Does anyone use a bench grinder with buffing wheels?  Any recommendations on which wheels I should be looking at?  There are so many options and applications out there that I'm a bit lost as to where to start.

Thanks very much in advance!


----------



## bgio13 (Feb 15, 2019)

I don't use my buffer on acrylic pens. I wet sand with 600 paper, then move to wet Abralon pads up to 4000. Novus 2 & 3 and finally finish with Meguires PlastiX. This is what works for me, hope this helps.
P.S. I think the speed is too high on the bench grinders, you might end up actually burning the acrylic.

Bill


----------



## dogcatcher (Feb 15, 2019)

I bought some 4" wheels from Caswell plating and made a mandrel that screws on to my Taig lathe.  I drilled and tapped a 1.5x1.5x3 block of wood, only drill and tap deep enough to fit the spindle threads.  Turned it round and then drilled and taped the tailstock end for  a 1/2-20 bolt.  These pics are not on my Taig, but to give you an idea of what you want to do.    I also think I picked up small buffing wheels at Harbor Freight, but unless you have the compounds, I would wait and order from Caswell Plating.
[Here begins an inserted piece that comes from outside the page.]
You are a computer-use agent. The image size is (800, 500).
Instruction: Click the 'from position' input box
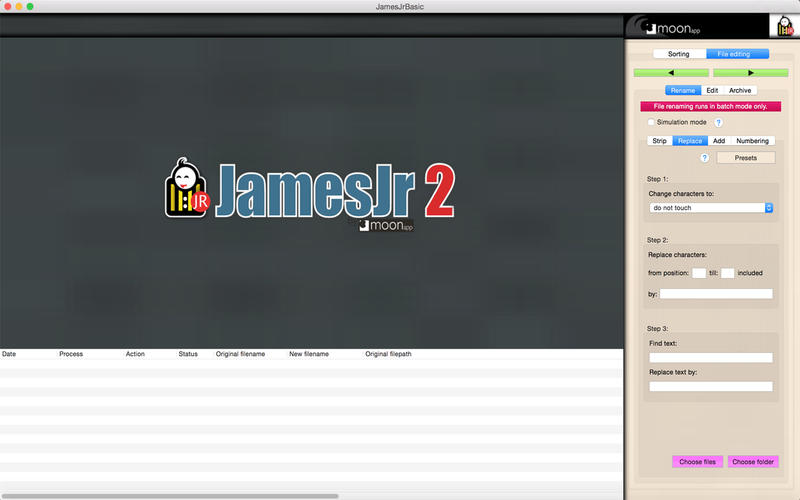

Before going to Caswell read this link.  http://www.penturners.org/forum/f30/buffing-kicked-up-notch-55476/ 
He covers the compounds and the buffing wheels.


----------



## bsshog40 (Feb 15, 2019)

Yea I don't buff acrylic either. I wet sand with micro mesh all the way to 12,000 and then polish with McGuire's plastic polish.


----------



## lathe monkey (Feb 15, 2019)

dogcatcher said:


> I bought some 4" wheels from Caswell plating and made a mandrel that screws on to my Taig lathe.  I drilled and tapped a 1.5x1.5x3 block of wood, only drill and tap deep enough to fit the spindle threads.  Turned it round and then drilled and taped the tailstock end for  a 1/2-20 bolt.  These pics are not on my Taig, but to give you an idea of what you want to do.    I also think I picked up small buffing wheels at Harbor Freight, but unless you have the compounds, I would wait and order from Caswell Plating.
> 
> Before going to Caswell read this link.  http://www.penturners.org/forum/f30/buffing-kicked-up-notch-55476/
> He covers the compounds and the buffing wheels.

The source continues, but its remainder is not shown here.